AI leadership seems existential to being a top data management company and providing top data management capabilities:

* Databricks data management innovations, now that basics are in, are half on the AI side, like adding vector & LLM indexing for any data stored in it, moving their data catalog to be LLM-driven, adding genAI interfaces to accessing data stored in it, ...

* Data pipelines spanning ingestion, correction, wrangling, indexing, integration, and feature & model management, and especially of the tricky unstructured text, photo, and video nature, and wide nature of event/log/transaction recordings important to a lot of the government, are all moving or have already moved to AI. Whether it is monitoring video, investigating satellite photos, mining social media & news, entity resolution & linking on documents & logs, linking datasets, or OCR+translation of foreign documents, these are all about the intelligence tier. Tools like ontology management and knowledge graphs are especially being reset due to the ability of modern LLMs to drastically improve their quality and improve their scalability & usability through automation.

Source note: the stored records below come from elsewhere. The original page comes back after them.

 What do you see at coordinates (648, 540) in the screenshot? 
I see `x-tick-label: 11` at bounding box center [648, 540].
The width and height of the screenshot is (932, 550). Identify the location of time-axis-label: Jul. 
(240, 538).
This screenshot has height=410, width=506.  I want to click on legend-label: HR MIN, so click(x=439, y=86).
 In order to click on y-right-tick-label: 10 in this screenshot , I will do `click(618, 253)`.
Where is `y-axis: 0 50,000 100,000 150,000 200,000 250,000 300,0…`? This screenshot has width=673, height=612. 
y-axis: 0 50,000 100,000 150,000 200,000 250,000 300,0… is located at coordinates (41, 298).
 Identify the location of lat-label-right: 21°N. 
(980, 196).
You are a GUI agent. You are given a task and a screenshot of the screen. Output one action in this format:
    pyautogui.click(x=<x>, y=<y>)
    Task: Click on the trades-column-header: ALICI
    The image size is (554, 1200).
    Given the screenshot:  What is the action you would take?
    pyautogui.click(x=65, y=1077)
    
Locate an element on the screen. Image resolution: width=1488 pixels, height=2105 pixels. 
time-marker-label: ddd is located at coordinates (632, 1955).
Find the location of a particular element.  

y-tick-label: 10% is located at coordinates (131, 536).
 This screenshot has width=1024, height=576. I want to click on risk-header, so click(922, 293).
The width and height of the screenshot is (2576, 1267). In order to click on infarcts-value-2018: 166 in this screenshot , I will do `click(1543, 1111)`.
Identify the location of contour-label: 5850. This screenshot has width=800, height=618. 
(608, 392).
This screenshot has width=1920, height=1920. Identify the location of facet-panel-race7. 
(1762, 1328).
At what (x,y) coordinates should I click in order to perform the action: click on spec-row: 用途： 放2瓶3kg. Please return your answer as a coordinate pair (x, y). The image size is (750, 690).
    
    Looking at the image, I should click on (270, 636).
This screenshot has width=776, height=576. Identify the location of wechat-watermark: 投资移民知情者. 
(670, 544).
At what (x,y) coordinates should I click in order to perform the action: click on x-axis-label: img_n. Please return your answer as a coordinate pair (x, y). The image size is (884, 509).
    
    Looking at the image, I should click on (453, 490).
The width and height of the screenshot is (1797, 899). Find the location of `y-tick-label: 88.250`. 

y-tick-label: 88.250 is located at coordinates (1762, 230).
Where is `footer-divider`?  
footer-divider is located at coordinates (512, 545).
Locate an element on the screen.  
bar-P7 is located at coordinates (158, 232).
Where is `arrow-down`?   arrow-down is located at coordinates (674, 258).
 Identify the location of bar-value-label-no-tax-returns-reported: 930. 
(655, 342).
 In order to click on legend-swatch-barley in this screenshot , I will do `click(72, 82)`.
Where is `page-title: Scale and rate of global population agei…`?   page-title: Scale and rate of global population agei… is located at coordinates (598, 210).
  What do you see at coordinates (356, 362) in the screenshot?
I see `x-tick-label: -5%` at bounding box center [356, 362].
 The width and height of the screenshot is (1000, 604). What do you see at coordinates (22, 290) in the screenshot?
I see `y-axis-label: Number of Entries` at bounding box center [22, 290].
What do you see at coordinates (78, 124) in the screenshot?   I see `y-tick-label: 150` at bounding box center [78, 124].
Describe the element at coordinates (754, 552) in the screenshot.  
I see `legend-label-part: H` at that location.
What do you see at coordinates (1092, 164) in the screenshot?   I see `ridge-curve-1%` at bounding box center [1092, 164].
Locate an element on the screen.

* Data protection has long been layering on AI methods for alerting (UEBA, ...), classification, policy synthesis, configuration management, ...

Databricks is a pretty good example of a company here. They don't preconfigure government datasets on the governments behalf and sell that back to them, but we do see architects using it as a way to build their own data platforms, and especially for AI-era workloads. Likewise, they have grown an ecosystem of data management providers on top vs single-sourcing, eg, it's been cool to see Altana bring supply chain data as basically a Databricks implementation. For core parts, Databricks keeps adding more of the data management stack to their system, such as examining how a high-grade entity resolution pipeline would break down between their stack and ecosystem providers.


What are the better products that are available?


Which product specifically? As I understand Palantir has several products and the NHS isn't buying one of them but paying for something bespoke.


https://www.palantir.com/uk/healthcare/

They are using palantir foundry, which is palantir's big data platform, or how they call it: "The Ontology-Powered Operating System for the Modern Enterprise"


What they call it doesn't sound like legendary marketing that I was expecting.


What would be the second in your opinion, even if it's not close?


It varies by agency — either something built in house (very bad) or built by a company that knows how to acquire government contracts, of which there are few - the set of which frankly always has worse tech than Palantir. If product efficacy is not absolutely critical, the acquisition process will be driven by nepotism or other forms of corruption.

As an example for the second case in DoD space, there’s Advana.